Virtual Machines High Availability

This section’s objective is to provide information in order to prepare for failures in the Virtual Machines or Hosts, and recover from them. These failures are categorized depending on whether they come from the physical infrastructure (Host failures) or from the virtualized infrastructure (VM crashes). In both scenarios, OpenNebula provides a cost-effective failover solution to minimize downtime from server and OS failures.

Host Failures

When OpenNebula detects that a host is down, a hook can be triggered to deal with the situation. OpenNebula comes with a script out-of-the-box that can act as a hook to be triggered when a host enters the ERROR state. This can very useful to limit the downtime of a service due to a hardware failure, since it can redeploy the VMs on another host.
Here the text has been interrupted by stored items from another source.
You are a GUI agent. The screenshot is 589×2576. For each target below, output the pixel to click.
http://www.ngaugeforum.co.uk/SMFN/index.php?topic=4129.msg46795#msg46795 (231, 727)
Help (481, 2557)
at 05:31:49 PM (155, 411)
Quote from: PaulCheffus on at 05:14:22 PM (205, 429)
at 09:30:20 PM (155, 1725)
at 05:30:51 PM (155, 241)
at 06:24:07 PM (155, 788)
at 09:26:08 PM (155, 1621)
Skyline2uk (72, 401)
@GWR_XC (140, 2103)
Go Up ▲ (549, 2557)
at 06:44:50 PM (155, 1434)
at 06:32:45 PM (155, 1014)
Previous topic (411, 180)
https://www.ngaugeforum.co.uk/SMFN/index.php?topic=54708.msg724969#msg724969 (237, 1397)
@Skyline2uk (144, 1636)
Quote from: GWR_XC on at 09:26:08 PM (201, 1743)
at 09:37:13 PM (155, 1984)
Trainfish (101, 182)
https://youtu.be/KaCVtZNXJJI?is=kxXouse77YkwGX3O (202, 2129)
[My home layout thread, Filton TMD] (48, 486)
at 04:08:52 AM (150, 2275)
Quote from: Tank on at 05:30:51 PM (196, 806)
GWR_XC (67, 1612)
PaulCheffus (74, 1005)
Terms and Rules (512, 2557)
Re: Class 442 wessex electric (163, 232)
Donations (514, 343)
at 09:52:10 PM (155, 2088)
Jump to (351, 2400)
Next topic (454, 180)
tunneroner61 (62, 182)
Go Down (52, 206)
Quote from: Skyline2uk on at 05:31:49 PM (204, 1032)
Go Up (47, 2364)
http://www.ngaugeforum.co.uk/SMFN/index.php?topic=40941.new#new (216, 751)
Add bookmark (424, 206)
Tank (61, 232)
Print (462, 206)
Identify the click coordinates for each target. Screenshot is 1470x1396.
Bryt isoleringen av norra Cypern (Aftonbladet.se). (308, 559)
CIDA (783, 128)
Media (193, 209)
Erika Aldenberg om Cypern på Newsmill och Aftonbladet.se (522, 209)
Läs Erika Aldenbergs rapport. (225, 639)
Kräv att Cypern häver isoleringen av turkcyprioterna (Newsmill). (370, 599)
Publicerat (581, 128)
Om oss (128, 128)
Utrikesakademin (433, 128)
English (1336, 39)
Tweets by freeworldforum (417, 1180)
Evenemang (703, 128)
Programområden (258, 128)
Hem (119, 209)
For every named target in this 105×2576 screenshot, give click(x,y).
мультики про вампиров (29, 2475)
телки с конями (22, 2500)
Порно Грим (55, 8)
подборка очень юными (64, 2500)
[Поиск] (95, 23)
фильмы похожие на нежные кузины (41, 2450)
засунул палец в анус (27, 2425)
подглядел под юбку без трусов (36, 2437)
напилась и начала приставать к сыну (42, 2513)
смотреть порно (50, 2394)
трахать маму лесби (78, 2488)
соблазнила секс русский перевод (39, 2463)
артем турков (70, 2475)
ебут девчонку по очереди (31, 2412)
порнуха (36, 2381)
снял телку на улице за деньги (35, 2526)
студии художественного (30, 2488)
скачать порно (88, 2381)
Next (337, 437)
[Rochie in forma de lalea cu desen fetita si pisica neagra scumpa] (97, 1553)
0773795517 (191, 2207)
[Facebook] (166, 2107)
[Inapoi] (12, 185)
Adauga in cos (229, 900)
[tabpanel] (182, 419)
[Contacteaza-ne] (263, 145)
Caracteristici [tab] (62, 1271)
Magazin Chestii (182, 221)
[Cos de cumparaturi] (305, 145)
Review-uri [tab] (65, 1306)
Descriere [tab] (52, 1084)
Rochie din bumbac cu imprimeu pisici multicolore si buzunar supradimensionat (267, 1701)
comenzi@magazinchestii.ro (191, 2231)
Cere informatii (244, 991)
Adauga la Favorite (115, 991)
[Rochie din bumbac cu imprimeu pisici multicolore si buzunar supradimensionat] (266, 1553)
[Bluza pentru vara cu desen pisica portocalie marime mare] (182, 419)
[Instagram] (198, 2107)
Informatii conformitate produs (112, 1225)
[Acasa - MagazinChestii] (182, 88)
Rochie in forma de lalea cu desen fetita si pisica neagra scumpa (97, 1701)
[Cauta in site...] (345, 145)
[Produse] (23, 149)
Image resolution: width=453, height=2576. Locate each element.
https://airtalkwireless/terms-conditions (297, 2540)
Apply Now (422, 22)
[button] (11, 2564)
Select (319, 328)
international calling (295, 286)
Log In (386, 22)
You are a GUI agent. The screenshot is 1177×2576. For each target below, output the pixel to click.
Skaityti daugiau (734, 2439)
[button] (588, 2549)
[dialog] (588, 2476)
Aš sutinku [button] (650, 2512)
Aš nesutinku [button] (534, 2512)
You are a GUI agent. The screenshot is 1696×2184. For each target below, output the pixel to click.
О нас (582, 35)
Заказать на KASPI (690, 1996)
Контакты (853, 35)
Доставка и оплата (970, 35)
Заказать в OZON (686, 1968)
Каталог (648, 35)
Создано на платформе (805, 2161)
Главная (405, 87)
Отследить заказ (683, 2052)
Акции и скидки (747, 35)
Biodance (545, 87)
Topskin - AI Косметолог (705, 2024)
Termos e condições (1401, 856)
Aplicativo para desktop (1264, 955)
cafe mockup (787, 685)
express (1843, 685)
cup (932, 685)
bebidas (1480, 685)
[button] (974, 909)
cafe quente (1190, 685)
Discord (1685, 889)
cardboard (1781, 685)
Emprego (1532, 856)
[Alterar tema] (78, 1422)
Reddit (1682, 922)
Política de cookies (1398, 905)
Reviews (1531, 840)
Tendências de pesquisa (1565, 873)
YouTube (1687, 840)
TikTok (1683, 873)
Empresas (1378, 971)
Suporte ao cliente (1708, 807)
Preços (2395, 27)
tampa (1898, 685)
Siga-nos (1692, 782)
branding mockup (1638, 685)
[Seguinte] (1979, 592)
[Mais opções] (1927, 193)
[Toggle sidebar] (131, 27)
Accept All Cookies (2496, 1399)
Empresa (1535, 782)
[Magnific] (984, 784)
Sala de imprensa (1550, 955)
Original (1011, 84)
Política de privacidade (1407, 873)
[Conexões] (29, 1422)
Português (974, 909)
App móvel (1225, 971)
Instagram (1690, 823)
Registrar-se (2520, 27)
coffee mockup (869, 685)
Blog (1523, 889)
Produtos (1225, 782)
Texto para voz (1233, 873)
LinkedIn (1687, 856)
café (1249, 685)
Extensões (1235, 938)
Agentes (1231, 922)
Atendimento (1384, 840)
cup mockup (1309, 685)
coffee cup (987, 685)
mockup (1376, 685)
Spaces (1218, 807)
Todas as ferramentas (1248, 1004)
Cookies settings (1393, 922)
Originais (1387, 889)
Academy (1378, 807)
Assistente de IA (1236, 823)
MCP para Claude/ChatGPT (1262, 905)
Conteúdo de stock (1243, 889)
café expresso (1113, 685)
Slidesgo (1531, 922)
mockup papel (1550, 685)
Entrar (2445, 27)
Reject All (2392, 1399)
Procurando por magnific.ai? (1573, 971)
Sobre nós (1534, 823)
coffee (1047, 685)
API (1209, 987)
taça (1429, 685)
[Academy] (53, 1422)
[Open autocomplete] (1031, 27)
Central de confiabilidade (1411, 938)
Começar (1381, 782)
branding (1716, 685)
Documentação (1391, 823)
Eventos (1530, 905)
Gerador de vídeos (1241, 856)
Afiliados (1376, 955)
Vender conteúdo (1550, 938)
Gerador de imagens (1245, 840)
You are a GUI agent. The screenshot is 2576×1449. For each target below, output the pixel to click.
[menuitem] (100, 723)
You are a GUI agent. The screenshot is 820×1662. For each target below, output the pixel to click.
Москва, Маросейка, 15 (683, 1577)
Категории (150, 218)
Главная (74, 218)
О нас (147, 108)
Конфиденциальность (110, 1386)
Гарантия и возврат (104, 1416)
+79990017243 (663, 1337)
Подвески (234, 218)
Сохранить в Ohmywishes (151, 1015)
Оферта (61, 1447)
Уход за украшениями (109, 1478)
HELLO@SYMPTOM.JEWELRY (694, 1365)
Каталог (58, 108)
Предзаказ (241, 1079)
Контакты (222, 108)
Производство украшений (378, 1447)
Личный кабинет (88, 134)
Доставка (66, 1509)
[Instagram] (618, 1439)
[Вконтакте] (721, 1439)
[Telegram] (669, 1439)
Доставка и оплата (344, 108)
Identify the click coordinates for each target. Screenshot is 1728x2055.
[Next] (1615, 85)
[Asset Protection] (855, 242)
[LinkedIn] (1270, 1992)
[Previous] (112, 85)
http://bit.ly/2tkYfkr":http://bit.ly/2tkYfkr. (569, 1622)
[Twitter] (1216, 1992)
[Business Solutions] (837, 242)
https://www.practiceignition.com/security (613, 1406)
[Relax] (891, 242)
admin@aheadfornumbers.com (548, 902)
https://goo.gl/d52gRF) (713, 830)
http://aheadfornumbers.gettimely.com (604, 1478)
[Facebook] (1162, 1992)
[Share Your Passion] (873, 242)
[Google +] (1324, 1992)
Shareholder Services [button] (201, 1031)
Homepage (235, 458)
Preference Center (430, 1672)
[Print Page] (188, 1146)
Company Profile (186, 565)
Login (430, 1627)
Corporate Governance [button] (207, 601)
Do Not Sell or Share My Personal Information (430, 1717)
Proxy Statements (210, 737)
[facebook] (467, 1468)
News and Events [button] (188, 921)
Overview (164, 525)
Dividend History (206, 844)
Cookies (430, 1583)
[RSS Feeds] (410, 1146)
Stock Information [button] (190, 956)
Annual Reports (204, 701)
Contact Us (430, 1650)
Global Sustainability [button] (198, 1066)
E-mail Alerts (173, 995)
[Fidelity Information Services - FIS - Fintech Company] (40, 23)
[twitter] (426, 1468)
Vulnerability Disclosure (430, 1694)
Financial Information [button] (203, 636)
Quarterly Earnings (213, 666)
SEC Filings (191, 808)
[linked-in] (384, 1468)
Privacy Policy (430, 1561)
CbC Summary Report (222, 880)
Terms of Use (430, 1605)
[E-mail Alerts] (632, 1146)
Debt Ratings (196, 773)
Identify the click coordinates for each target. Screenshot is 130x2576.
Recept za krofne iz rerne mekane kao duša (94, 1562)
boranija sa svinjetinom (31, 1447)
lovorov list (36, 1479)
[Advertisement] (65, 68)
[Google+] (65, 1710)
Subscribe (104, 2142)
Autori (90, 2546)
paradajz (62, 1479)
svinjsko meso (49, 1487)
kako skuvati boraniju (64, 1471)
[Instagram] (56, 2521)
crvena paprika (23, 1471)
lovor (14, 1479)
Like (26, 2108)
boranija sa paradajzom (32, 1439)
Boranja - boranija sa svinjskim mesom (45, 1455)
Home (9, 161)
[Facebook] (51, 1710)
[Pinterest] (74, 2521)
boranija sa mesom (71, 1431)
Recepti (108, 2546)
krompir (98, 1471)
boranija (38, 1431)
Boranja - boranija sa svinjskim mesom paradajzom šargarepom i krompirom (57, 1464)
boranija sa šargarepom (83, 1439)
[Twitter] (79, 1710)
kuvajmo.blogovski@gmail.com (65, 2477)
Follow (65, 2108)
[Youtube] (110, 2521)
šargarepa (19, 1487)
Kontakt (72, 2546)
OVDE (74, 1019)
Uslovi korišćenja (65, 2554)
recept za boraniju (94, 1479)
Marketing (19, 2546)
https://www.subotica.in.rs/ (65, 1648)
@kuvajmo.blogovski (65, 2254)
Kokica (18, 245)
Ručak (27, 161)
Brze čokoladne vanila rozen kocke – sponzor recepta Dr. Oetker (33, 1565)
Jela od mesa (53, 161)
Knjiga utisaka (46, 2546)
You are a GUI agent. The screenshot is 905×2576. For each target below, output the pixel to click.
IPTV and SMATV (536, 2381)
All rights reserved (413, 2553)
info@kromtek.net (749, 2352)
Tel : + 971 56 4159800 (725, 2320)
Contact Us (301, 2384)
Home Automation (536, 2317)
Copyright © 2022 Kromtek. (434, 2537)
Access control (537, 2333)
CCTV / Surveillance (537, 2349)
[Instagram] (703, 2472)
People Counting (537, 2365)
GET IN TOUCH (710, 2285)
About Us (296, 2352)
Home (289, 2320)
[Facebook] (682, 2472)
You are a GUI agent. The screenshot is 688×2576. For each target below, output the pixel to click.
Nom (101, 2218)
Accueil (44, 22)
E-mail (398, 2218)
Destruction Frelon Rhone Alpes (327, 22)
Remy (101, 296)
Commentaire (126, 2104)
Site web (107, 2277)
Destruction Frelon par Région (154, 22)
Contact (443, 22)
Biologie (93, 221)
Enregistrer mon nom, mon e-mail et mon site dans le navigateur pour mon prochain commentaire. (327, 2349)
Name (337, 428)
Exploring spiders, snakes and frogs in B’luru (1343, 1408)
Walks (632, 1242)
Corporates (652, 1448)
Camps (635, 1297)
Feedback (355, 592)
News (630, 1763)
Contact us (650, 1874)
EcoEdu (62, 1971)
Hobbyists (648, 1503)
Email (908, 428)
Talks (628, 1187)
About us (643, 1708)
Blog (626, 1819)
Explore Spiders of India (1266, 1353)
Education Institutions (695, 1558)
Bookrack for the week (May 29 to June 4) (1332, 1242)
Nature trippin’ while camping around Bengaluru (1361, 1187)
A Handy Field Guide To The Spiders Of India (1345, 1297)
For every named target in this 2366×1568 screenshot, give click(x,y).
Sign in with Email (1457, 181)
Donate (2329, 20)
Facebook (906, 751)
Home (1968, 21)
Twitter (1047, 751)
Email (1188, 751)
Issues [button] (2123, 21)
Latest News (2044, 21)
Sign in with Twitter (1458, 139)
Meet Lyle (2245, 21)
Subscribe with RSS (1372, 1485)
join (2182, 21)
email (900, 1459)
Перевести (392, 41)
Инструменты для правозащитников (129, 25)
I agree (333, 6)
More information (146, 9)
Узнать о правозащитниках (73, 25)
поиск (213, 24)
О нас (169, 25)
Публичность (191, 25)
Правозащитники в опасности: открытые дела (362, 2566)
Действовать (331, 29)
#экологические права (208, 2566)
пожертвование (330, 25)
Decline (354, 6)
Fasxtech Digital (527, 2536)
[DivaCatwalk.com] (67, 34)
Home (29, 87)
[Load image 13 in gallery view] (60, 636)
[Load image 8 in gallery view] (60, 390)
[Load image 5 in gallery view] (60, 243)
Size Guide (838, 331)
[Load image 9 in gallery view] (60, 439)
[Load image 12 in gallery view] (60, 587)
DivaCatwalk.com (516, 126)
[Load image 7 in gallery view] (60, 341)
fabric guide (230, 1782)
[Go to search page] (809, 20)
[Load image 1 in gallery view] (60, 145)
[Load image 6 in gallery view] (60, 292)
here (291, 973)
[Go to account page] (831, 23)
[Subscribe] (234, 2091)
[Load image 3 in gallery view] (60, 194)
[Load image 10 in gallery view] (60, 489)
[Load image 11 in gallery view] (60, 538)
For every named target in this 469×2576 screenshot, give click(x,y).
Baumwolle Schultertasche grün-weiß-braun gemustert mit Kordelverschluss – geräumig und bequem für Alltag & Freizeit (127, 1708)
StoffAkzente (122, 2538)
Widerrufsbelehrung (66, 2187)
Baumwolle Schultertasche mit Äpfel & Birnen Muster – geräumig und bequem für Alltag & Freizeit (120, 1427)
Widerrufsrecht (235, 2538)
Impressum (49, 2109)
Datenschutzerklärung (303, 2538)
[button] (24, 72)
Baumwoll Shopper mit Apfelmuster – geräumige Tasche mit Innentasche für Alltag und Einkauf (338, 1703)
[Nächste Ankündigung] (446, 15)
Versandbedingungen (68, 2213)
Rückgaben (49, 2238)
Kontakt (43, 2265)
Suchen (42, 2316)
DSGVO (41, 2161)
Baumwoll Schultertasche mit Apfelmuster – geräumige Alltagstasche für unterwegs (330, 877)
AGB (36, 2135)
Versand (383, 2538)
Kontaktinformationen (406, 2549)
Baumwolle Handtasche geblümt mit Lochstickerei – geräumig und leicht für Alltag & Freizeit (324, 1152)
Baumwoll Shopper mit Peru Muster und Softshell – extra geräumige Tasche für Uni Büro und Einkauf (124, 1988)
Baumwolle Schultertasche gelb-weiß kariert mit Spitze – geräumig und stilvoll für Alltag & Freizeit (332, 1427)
Let’s see how to configure /etc/one/oned.conf to set up this Host hook, to be triggered in the ERROR state. The following should be uncommented in the mentioned configuration file:

#-------------------------------------------------------------------------------
HOST_HOOK = [
    name      = "error",
    on        = "ERROR",
    command   = "ft/host_error.rb",
    arguments = "$ID -m -p 5",
    remote    = "no" ]
#-------------------------------------------------------------------------------

We are defining a host hook, named error, that will execute the script ft/host_error.rb locally with the following arguments:

Argument Description
Host ID ID of the host containing the VMs to treat. It is compulsory and better left to $ID, that will be automatically filled by OpenNebula with the Host ID of the host that went down.
Action

This defines the action to be performed upon the VMs that were running in the host that went down.

This can be:

  • -m migrate VMs to another host. Only for images in shared storage
  • -r delete+recreate VMs running in the host. State will be lost.
  • -d delete VMs running in the host
ForceSuspended [-f] force resubmission of suspended VMs
AvoidTransient [-p <n>] avoid resubmission if host comes back after <n> monitoring cycles

More information on hooks here.

Warning

Note that spurious network errors may lead to a VM started twice in different hosts and possibly contend on shared resources. The previous script needs to fence the error host to prevent split brain VMs. You may use any fencing mechanism for the host and invoke it within the error hook.

Virtual Machine Failures

The overall state of a virtual machine in a failure condition will show as failure (or fail in the CLI). To find out the specific failure situation you need to check the LCM_STATE of the VM in the VM info tab (or onevm show in the CLI.). Moreover, a VM can be stuck in a transition (e.g. boot or save) because of a host or network failure. Typically these operations will eventually timeout and lead to a VM failure state.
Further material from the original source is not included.